-- RECORDS TO PROCESS follows --

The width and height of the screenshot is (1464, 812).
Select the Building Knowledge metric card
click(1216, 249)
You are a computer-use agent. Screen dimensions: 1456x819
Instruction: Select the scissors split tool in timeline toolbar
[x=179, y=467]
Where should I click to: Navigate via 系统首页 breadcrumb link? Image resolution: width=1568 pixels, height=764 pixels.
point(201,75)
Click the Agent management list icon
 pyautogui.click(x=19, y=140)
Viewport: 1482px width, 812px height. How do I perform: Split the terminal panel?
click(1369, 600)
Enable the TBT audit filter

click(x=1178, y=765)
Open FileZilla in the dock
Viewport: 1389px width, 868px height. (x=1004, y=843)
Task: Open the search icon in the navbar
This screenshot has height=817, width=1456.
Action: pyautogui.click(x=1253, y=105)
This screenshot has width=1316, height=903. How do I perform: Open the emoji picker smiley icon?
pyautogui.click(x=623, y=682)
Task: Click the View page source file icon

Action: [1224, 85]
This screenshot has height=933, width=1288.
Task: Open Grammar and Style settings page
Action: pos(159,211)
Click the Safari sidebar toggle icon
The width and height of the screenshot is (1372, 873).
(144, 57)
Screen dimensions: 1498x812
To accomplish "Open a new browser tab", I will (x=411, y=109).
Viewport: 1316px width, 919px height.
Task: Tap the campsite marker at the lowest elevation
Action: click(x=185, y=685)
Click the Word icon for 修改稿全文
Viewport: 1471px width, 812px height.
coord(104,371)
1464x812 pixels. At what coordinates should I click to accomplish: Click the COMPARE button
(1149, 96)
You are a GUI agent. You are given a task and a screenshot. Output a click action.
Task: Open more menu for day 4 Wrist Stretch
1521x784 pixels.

-- RECORDS TO PROCESS concluded --

◆ **THE PROBLEM**: Find "dimensions" in the preceding records. Copy each line that holds it.

◆ **EXERCISE RESPONSE**:
You are a computer-use agent. Screen dimensions: 1456x819
Screen dimensions: 1498x812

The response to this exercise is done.